Problem to solve
Count the lines in the listing below that contain the word "This", and reply with only the number.

Saved entries
.....
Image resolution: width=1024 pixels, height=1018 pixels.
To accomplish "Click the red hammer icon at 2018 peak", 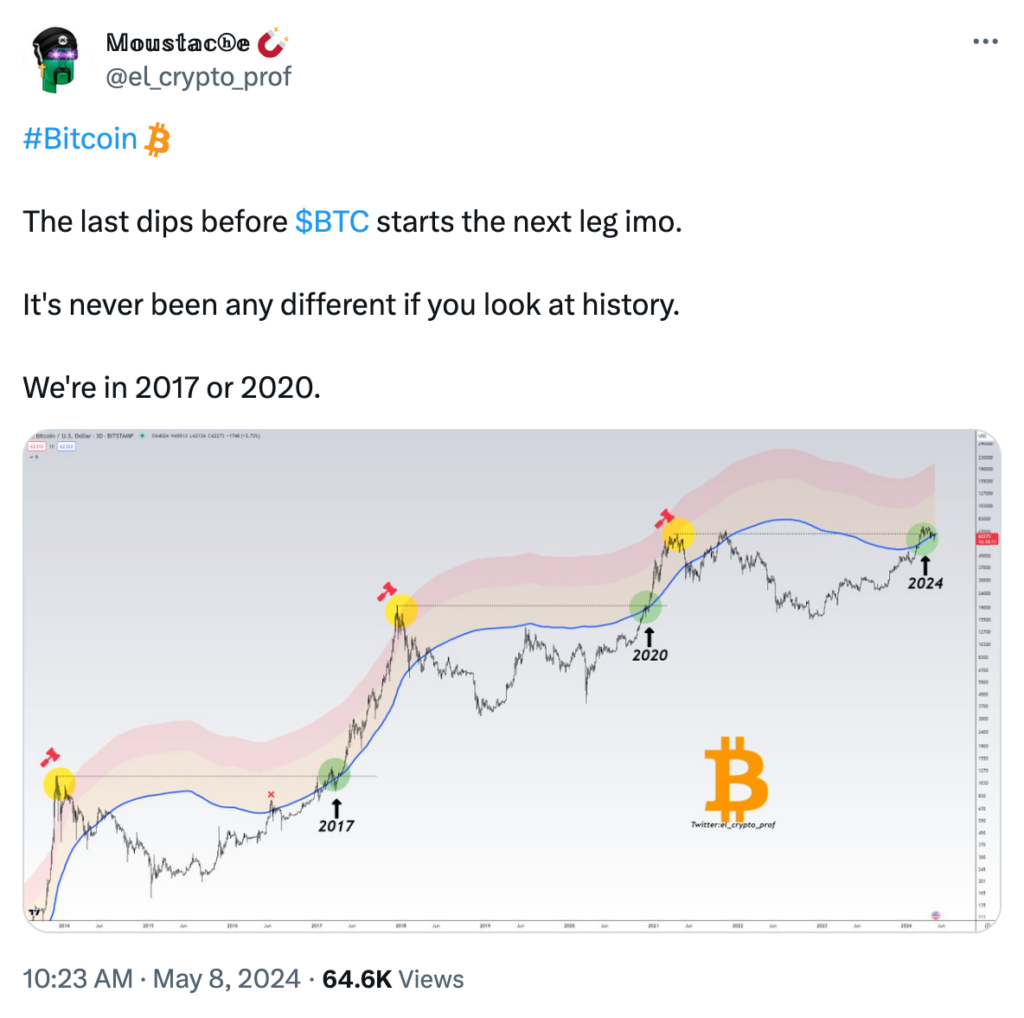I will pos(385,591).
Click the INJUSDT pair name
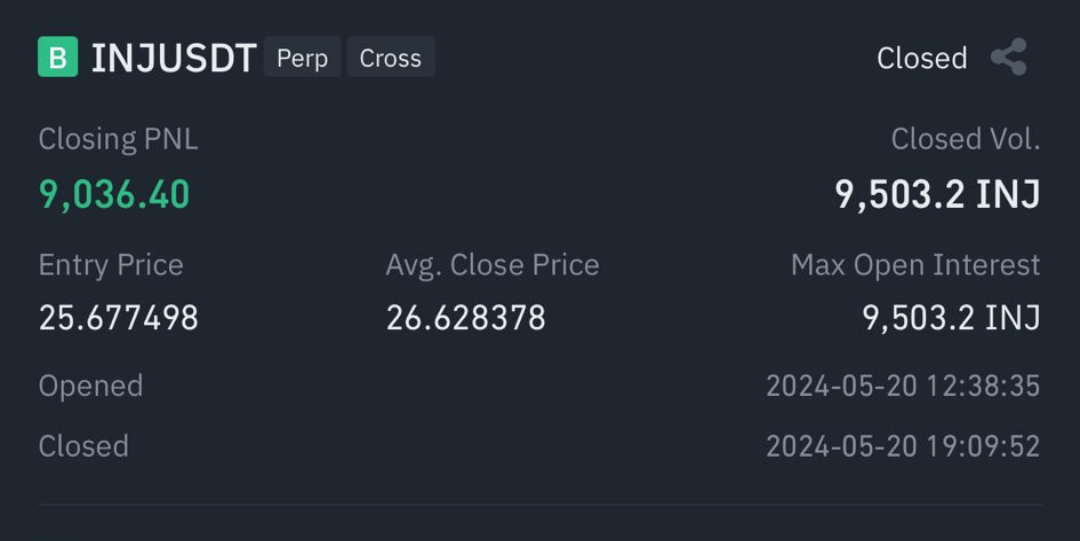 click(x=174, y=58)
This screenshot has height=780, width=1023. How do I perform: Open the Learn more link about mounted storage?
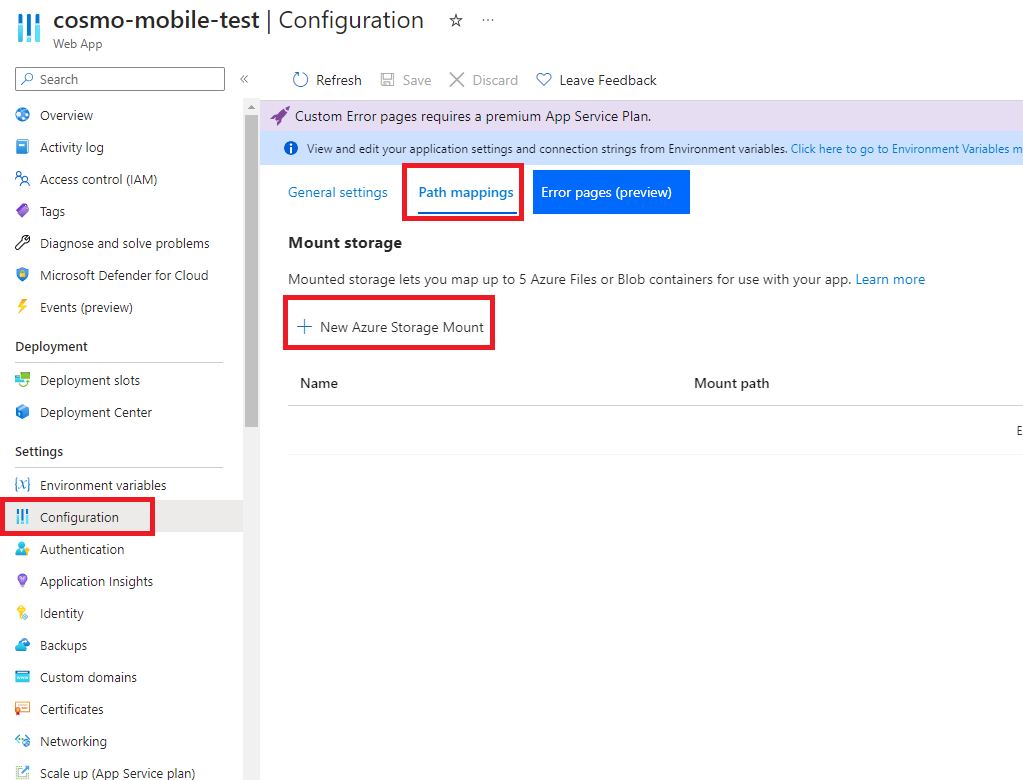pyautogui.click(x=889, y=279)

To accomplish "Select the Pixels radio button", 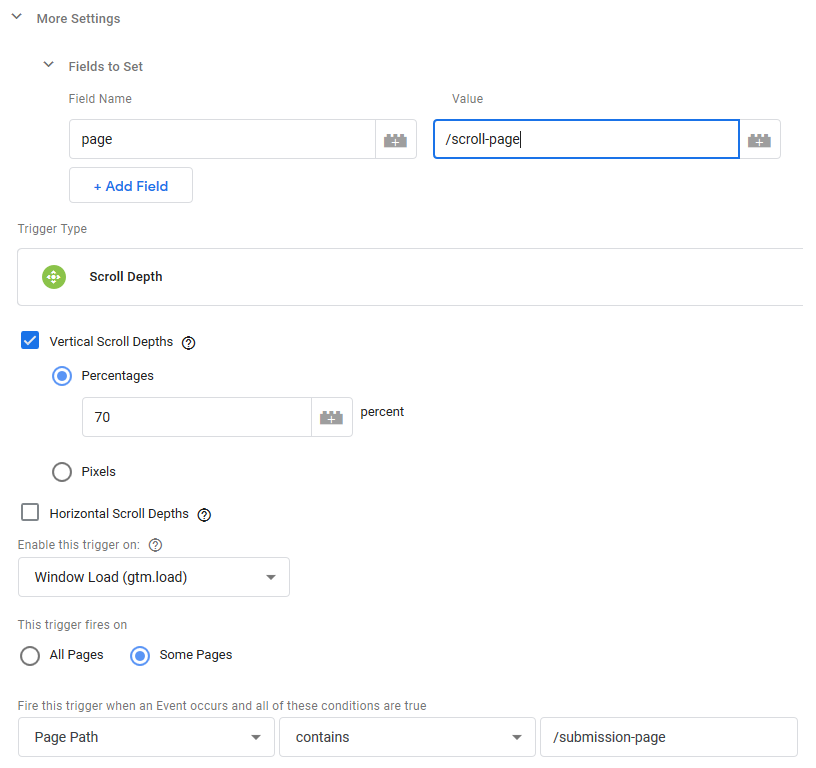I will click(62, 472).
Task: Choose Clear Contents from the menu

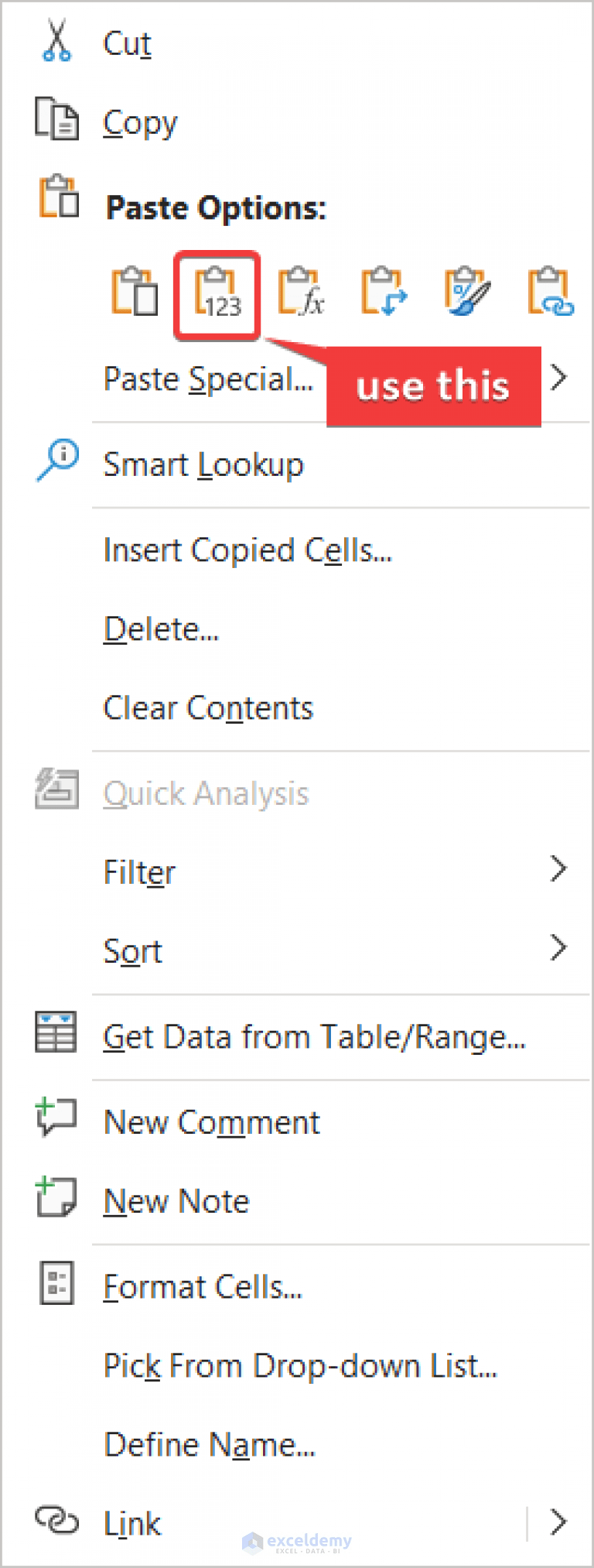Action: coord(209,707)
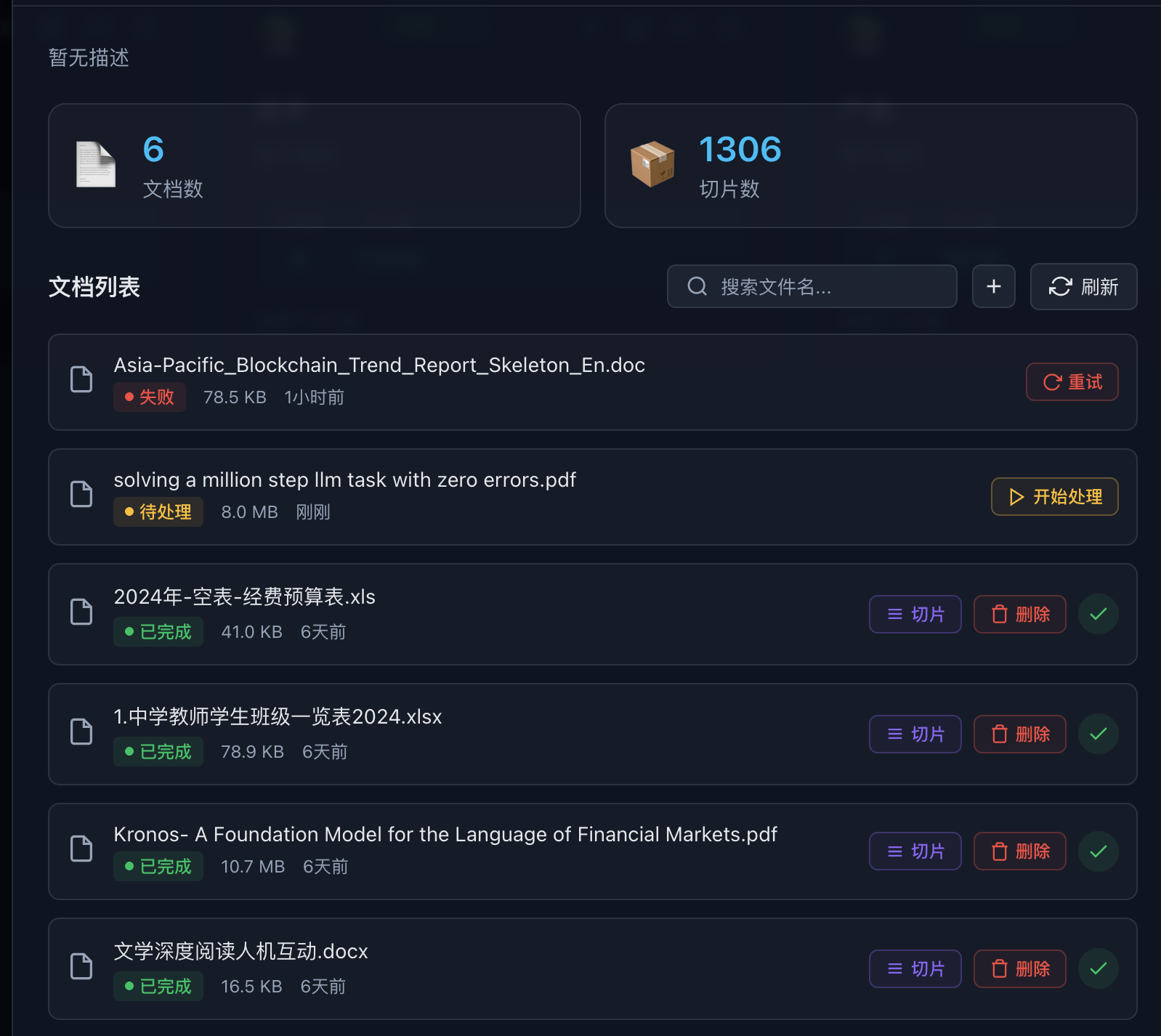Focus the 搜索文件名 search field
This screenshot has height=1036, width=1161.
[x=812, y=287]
.....
Task solution
2